Some big, life-changing shit is happening to me right now, and I'm just so scared and anxious. I feel like I don't have the strength to deal with life. And I feel like no one is willing to help me. I'm all alone and completely helpless. I'm so overwhelmed, I can't stand it anymore. I just want someone to comfort me, I need something to give me courage and confidence that I'll be able to handle whatever happens to me. I'm so terrified. :'(
I am genuinely sorry that you feel this way. I hope you keep trying. As for encouragement all I can tell you is this: I obviously don't know you, so I can't say that you are strong enough to persevere in the face of whatever you are dealing with. But I can tell you that I felt so out of control and hopeless at one point in my life that I did not think I would be alive much longer. I did not want to die, I just could not picture my life continuing. I could not even imagine a fantasy where my life was good. I wanted to fall asleep and never wake up. But somehow I managed to keep going and keep trying. It worked out and things are pretty good now. One thing you could take from this is that sometimes you need to make a leap of faith. Even if you can't imagine things getting better, or even if you can't imagine yourself succeeding just decide to keep trying and tell yourself that it is ok even if you can't feel it right now. The other thing I like to tell myself when I feel helpless is that only action will make things better. You can't let anxiety and helplessness prevent you from trying. Also therapy definitely helps. If that is an option for you definitely try it. I thought about going to a therapist for 10 years and never did it because I was afraid that the therapist would think I was a freak, and I was afraid they would want to give me drugs. Well when I finally went the first thing she said was that she wanted to try everything she could to help me without medication. You can sometimes find free therapy through a church, or if you are a university student there might be options open to you. Keep trying.

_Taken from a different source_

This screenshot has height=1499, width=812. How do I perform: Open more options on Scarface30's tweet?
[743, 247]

Can you give some more details about what is going on? Things can probably get better for you if you can connect to the help that you need. I recommend that you try calling 211 or visiting 211.org to see if you can connect to some services in your area. Getting therapy would probably be a good idea. I think that you mentioned having a disability of some kind. There may be vocational rehabilitation services or other disability services in your area that you may find useful. Hope that things can get better soon!

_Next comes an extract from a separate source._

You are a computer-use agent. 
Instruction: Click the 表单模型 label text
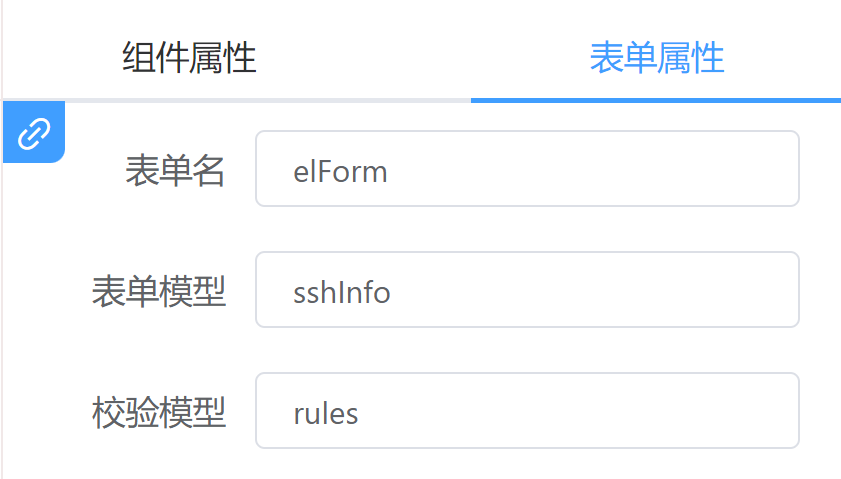(159, 291)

This comes across as a summarized version of your last thread; albeit reworded but nonetheless relative. http://www.hipforums.com/forum/topic/474631-chasing-the-elusive-fleeting-mental-state-called-happiness/
Below is a reply of VG's to the thread that you are referencing. I believe most of what Vanilla says, but I feel that even programmed ways of thinking can be built upon, if not changed. Anything can be worked with. Anything can be added on to. It just takes time to figure it out sometimes.
We're here as your sounding boards anyway. Which is about as much as we could be - suggestions and advice only having so much use.